EXERCISE BRIEF: Your reply should consist only of the lines from the one with "Task: Sort Connections legend by Mean column" through the end of the entries, transcribed exactly. Pictures stay out.

----

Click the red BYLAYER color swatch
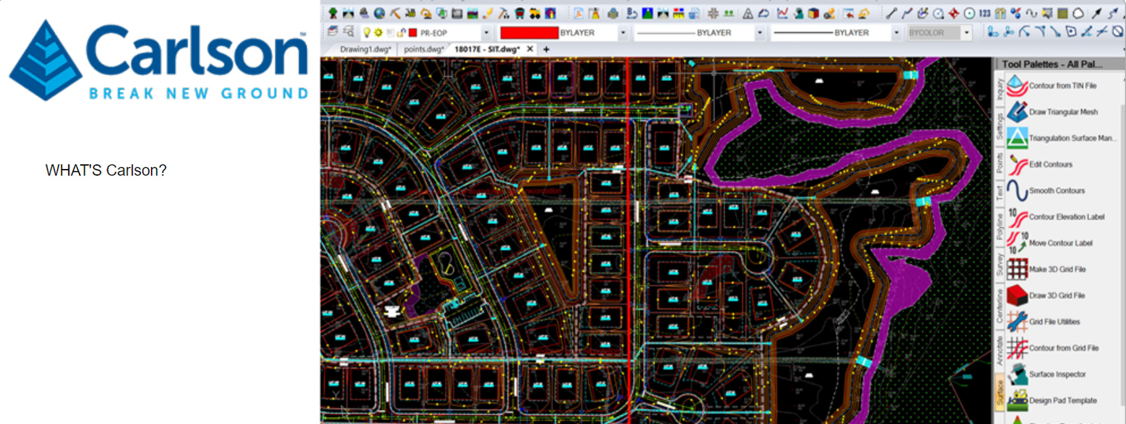The width and height of the screenshot is (1126, 424). pyautogui.click(x=529, y=32)
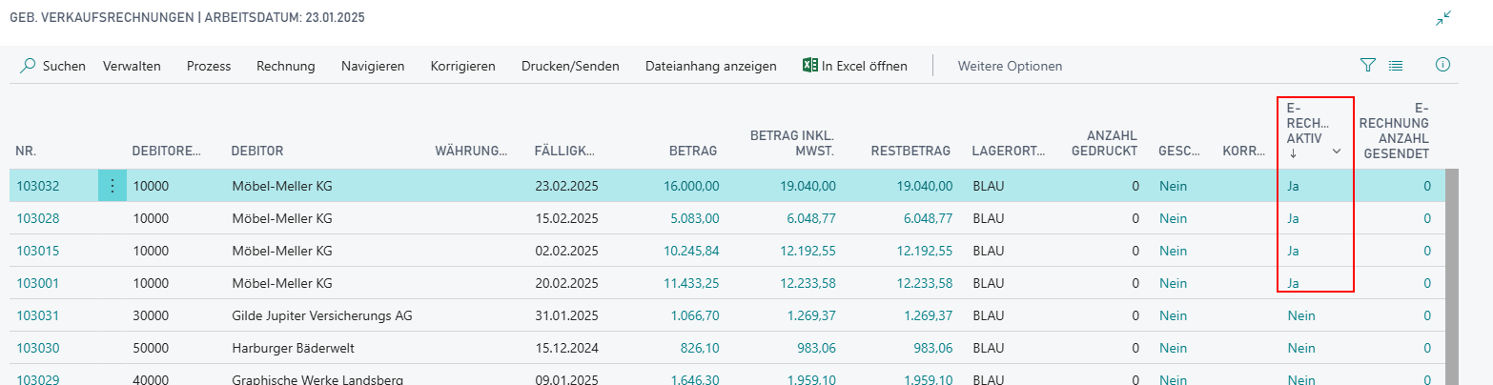The image size is (1493, 385).
Task: Click Dateianhang anzeigen
Action: pyautogui.click(x=710, y=66)
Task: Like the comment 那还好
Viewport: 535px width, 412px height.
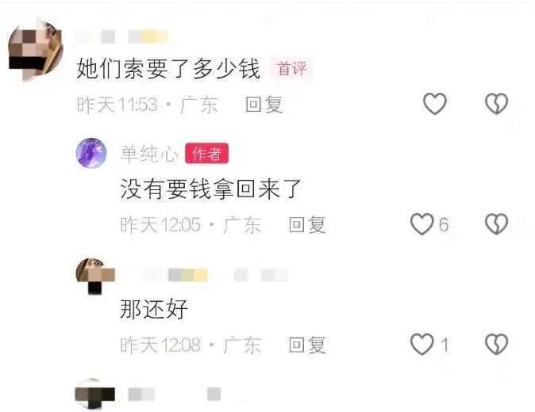Action: [x=422, y=344]

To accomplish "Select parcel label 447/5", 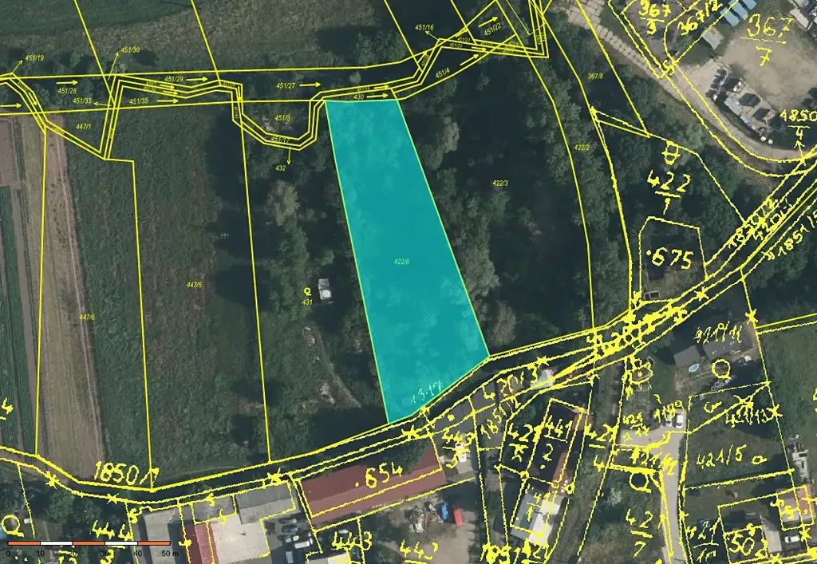I will (x=194, y=285).
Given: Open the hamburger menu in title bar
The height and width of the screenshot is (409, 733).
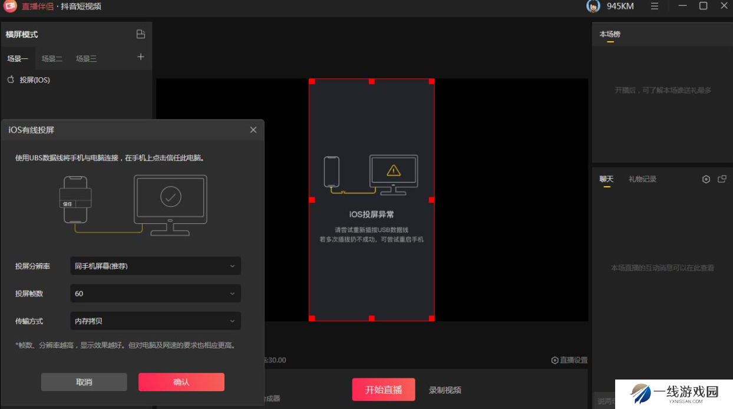Looking at the screenshot, I should (x=655, y=6).
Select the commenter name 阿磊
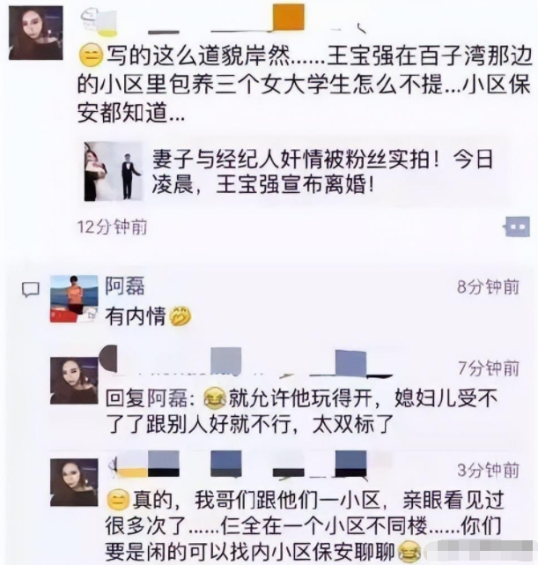This screenshot has width=538, height=565. (x=125, y=286)
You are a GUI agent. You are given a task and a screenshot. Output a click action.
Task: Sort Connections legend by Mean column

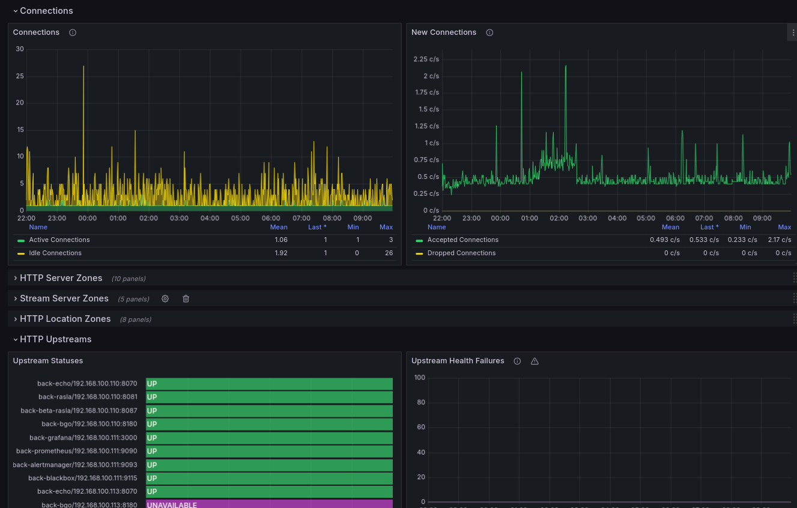pos(279,227)
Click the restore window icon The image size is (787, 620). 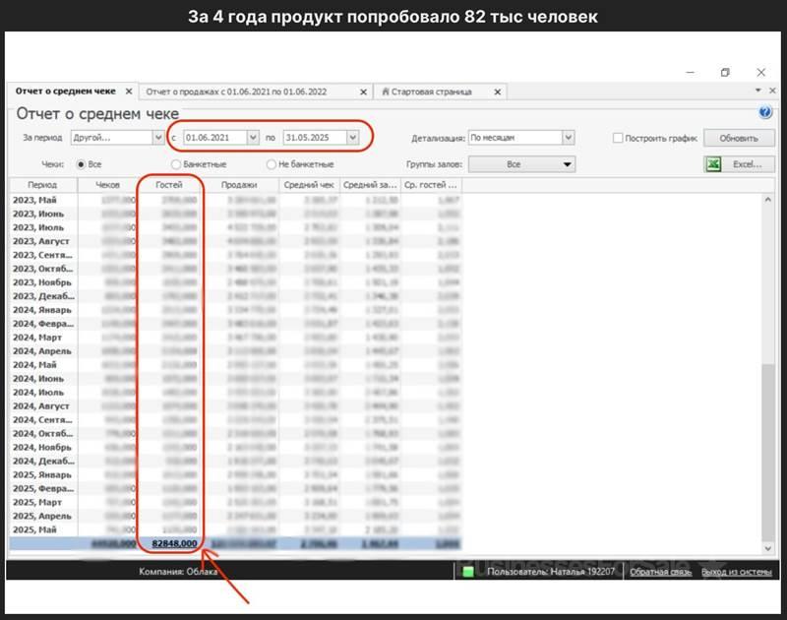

----

RESULT OF THIS EXERCISE:
Task: Sort Connections legend by Mean column

pos(279,227)
Click the restore window icon The image size is (787, 620). 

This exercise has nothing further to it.